Pour un accès immédiat,
abonnez-vous pour moins de 1 $ par semaine.
S'abonner maintenant
Vous êtes déjà abonné(e) ? Connectez-vous
Avant de quitter Paris et ensuite Honfleur pour s’embarquer en direction de la Nouvelle-France, Louis Hébert a reçu une lettre datée du 18 février 1617 et signée de la main du sieur Du Gua de Monts, l’homme derrière Samuel de Champlain :
« […] Jusqu’ici, l’établissement de notre colonie n’a jamais bénéficié des services d’une personne ayant véritablement saisi l’importance de deux points principaux. L’un d’eux concerne la culture de la terre d’où proviennent la nourriture et les breuvages puisque le climat ne promet ni vin ni cidre. L’autre point est l’entretien du bétail. Ces deux objectifs se réalisant, on peut alors penser maintenir nos gens là-bas et puiser à même le pays les autres nécessités. […] Les réalisations élevées accordent la gloire à ceux qui y contribuent, et nul doute que vous en récolterez si vous poursuivez dans votre détermination comme je vous le conseille fortement. […] J’espère que votre propre réussite incitera d’autres familles à aller vous tenir compagnie. À vous iront alors les honneurs de leur avoir servi d’exemple. […] »
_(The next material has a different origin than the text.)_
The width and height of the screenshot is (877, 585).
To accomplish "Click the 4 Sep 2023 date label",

Cette lettre est riche d’informations pour l’historien. Tout d’abord, elle rappelle le projet et le désir du sieur Du Gua de Monts et ceux de Samuel de Champlain de faire en sorte que la colonie soit autosuffisante sur le plan alimentaire. Les deux hommes désiraient domestiquer le pays et assurer la subsistance des colons. Malheureusement, ce souhait ne s’est pas réalisé à ce moment-là, puisque les disettes étaient communes aux colons, étant donné que ce qui était produit localement s’avérait insuffisant pour satisfaire les besoins alimentaires de l’ensemble de la population. En 1627, pour assurer leur survie, 55 des 72 habitants de Québec dépendaient de la Compagnie des Six-Associés qui leur fournissait des viandes et des morues salées, des farines pour le pain et les galettes, des épices, du sucre, des raisins, des pruneaux, des amandes, des pois, des carottes, des choux, des laitues, des melons, des concombres, des betteraves et des navets.
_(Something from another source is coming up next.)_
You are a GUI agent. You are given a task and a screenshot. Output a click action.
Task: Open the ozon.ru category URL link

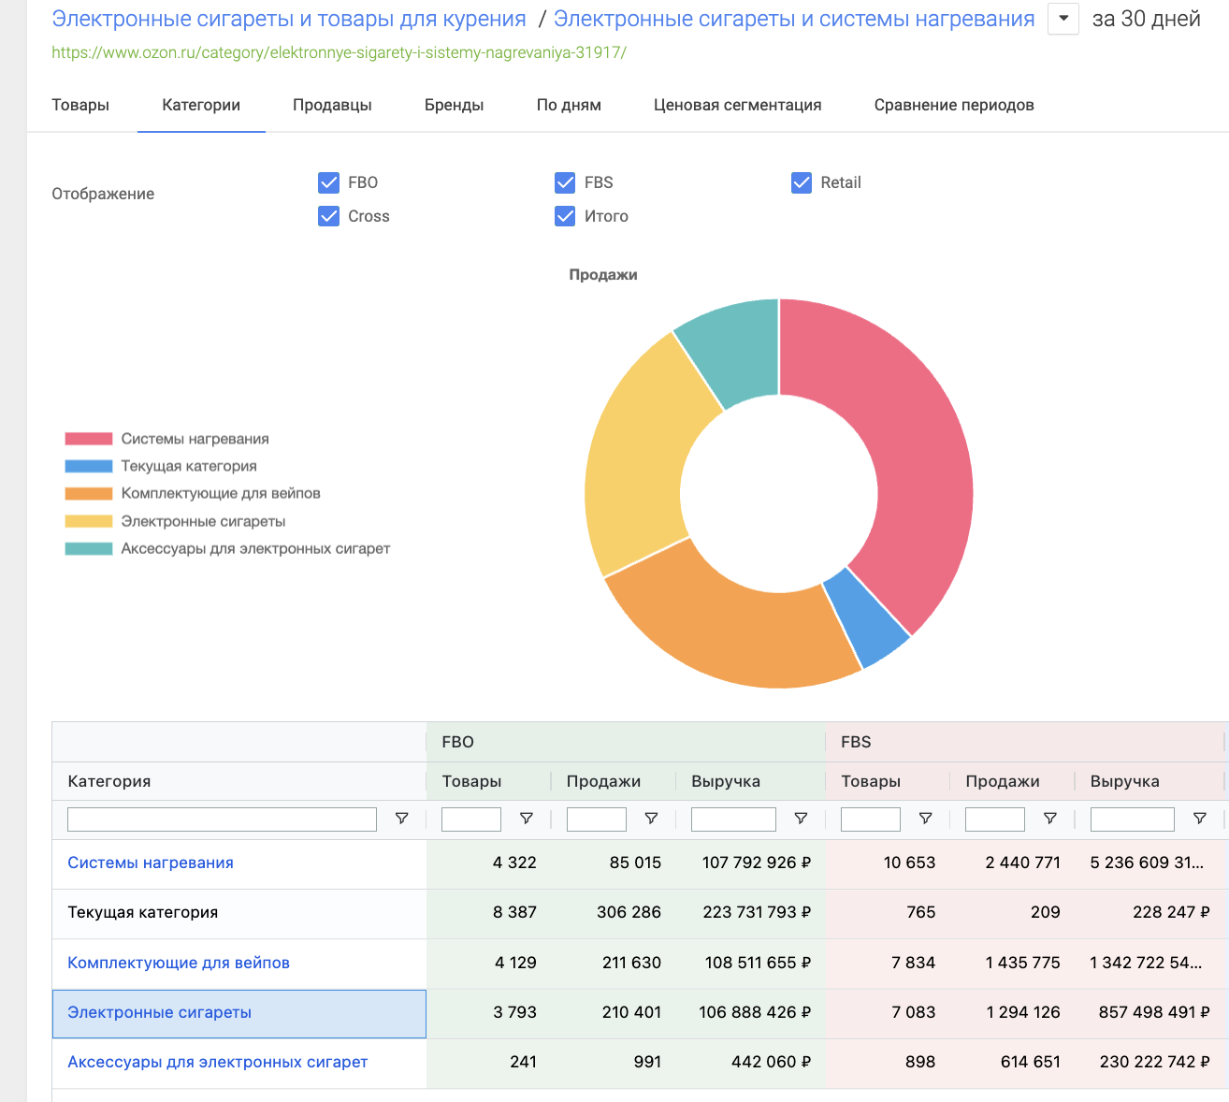(x=339, y=52)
L’autre élément intéressant dans la lettre du sieur Du Gua de Monts, c’est son insistance sur « la gloire » et « les honneurs » qui ne manqueront pas de retomber sur Louis Hébert s’il accepte de se rendre à Québec afin d’aider la colonie à se développer. C’est donc dire que parmi les raisons pour lesquelles celui-ci s’est installé à cet endroit avec sa famille, la gloire et les honneurs ne sont pas à négliger. Louis Hébert n’était sûrement pas insensible aux propos du sieur Du Gua de Monts, même si ses biographes insistent sur sa très grande modestie. Il était assurément conscient de « faire l’Histoire » en contribuant à la colonisation française en territoire nord-américain.
Héroïque défricheur ou apothicaire et botaniste?
Au départ, la famille Hébert-Rollet avec Champlain lui-même étaient les seuls Français à cultiver la terre à Québec, en plus des Récollets et des Jésuites. Ils produisaient notamment du blé, du froment, du seigle, du maïs, de l’orge, des choux, des radis, des laitues, des courges, des pois, des haricots, des raisins et des pommes. Champlain décrit Louis Hébert comme le « premier chef de famille résidant au pays, qui vivait de ce qu’il cultivait ». Laure Conan, l’une des biographes de Louis Hébert, le compare à un « apôtre » en faisant de lui un « héroïque défricheur » qui, « au prix d’effrayants sacrifices », a ouvert la voie à ceux qui ont suivi. Les historiens d’avant la Révolution tranquille ont eux aussi glorifié Louis Hébert le producteur, le premier colon de la Nouvelle-France à avoir pratiqué l’agriculture. Or, cette représentation est fausse. Premièrement, Louis Hébert n’est pas le premier Français à l’avoir fait. Entre 1541 et 1543, à Cap-Rouge, là où se trouve aujourd’hui le site archéologique de la première colonie française d’Amérique du Nord, les hommes qui ont accompagné Jacques Cartier et Jean-François de La Rocque sieur de Roberval ont cultivé la terre après leur arrivée. Deuxièmement, les autochtones, bien avant les Français, cultivaient déjà les « trois sœurs », soit le maïs, la courge et les haricots.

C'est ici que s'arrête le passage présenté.